What should have been a two-day boat trip across the border to her father's family in Zimbabwe spans a year in which Nhamo faces starvation and the threat of hungry or aggressive animals. The girl finds her way to a lush, haunted island and lives alongside a troop of baboons. Daily conversations with spirits combat Nhamo's loneliness and provide her with sage and practical advice. She makes mistakes, loses heart, and nearly dies of starvation. Even after she arrives in Zimbabwe where she lives with scientists before meeting her father's family, Nhamo must learn how to live in a modern society (clothing, behavior, literacy), and is urged to let go of the "evil" spirits that "possess" her as prescribed by a Muvuki or witch finder.

==Characters==
- Nhamo Jongwe: The girl named "Disaster". She got her name due to the many disasters she faces during her life, even as a child.
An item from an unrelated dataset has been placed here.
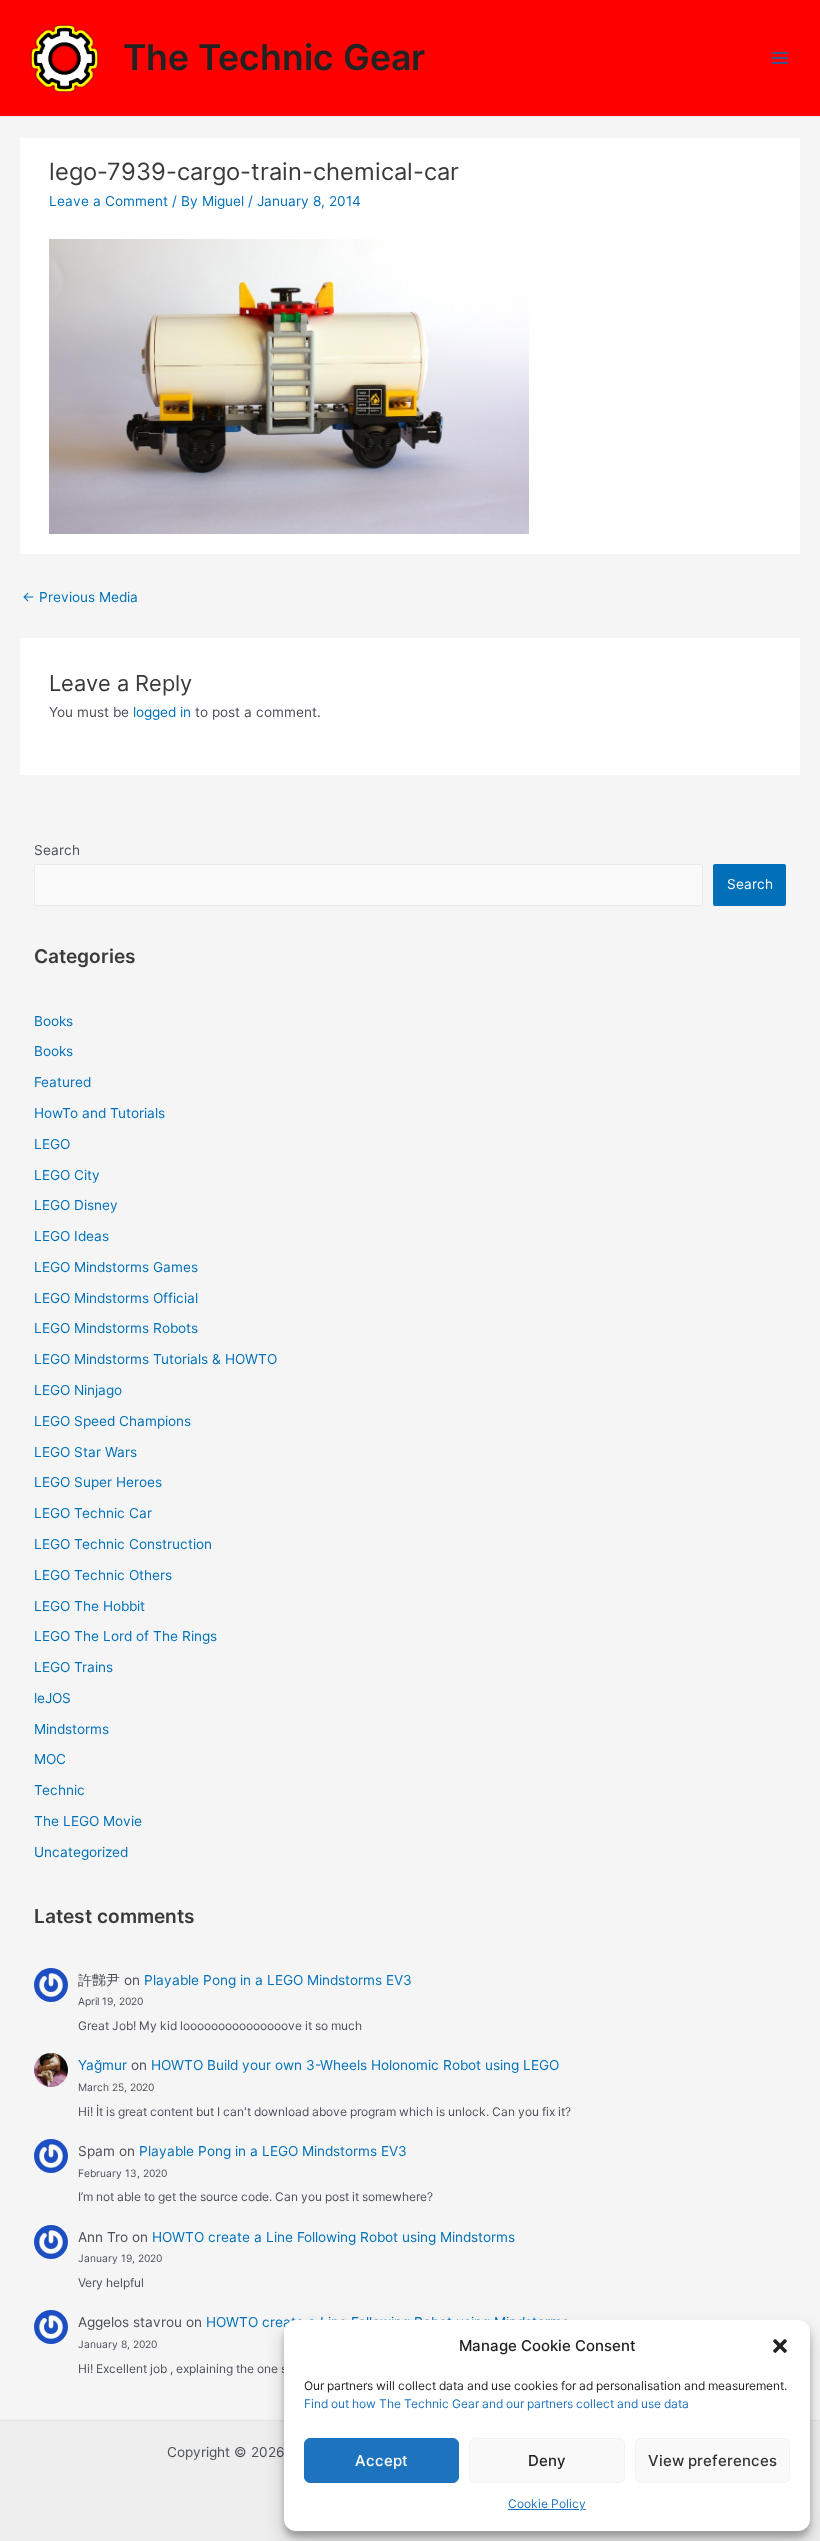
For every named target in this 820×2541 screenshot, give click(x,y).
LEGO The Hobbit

However, Nhamo is resourceful and clever, in spite of the bad luck she supposedly causes.
- Aunt Chipo: Nhamo's bad tempered aunt, who has resented Runako, Nhamo's deceased mother and Chipo's older sister, since they were children. She has hated Nhamo and her mother ever since she was born and forces her to do most of the work in the village, allowing her daughter, Masvita, to do the less strenuous tasks.
- Masvita: Nhamo's sweet tempered cousin, who behaves respectfully towards Nhamo, in spite of how mean-spirited her mother is.
- Aunt Shuvai: Nhamo's younger aunt. She is considerably more ambivalent to Nhamo.
- Uncle Kufa: Nhamo's uncle and Aunt Chipo's husband. He is a pragmatic man.
- Ruva: Aunt Chipo′s second daughter.
- Ambuya: Nhamo and Masvita's grandmother. She treats Nhamo with respect and loves her dearly, and is one of the few people to do so. Chipo resents her mother, believing that Ambuya favoured Runako (Nhamo's mother) for doing well in school and Shuvai, who was the youngest of Ambuya's three daughters.
- Crocodile Guts: A fisherman
- Sister Gladys: A nurse who takes care of Nhamo in the later part of the book.
- Goré Mtoko : A man who was killed by Nhamo's father
- Muvuki: the witch finder
- Rumpy: A baboon with no tail that is constantly bullied by other baboons. He tried to bully Nhamo while she was on the island, and later was killed.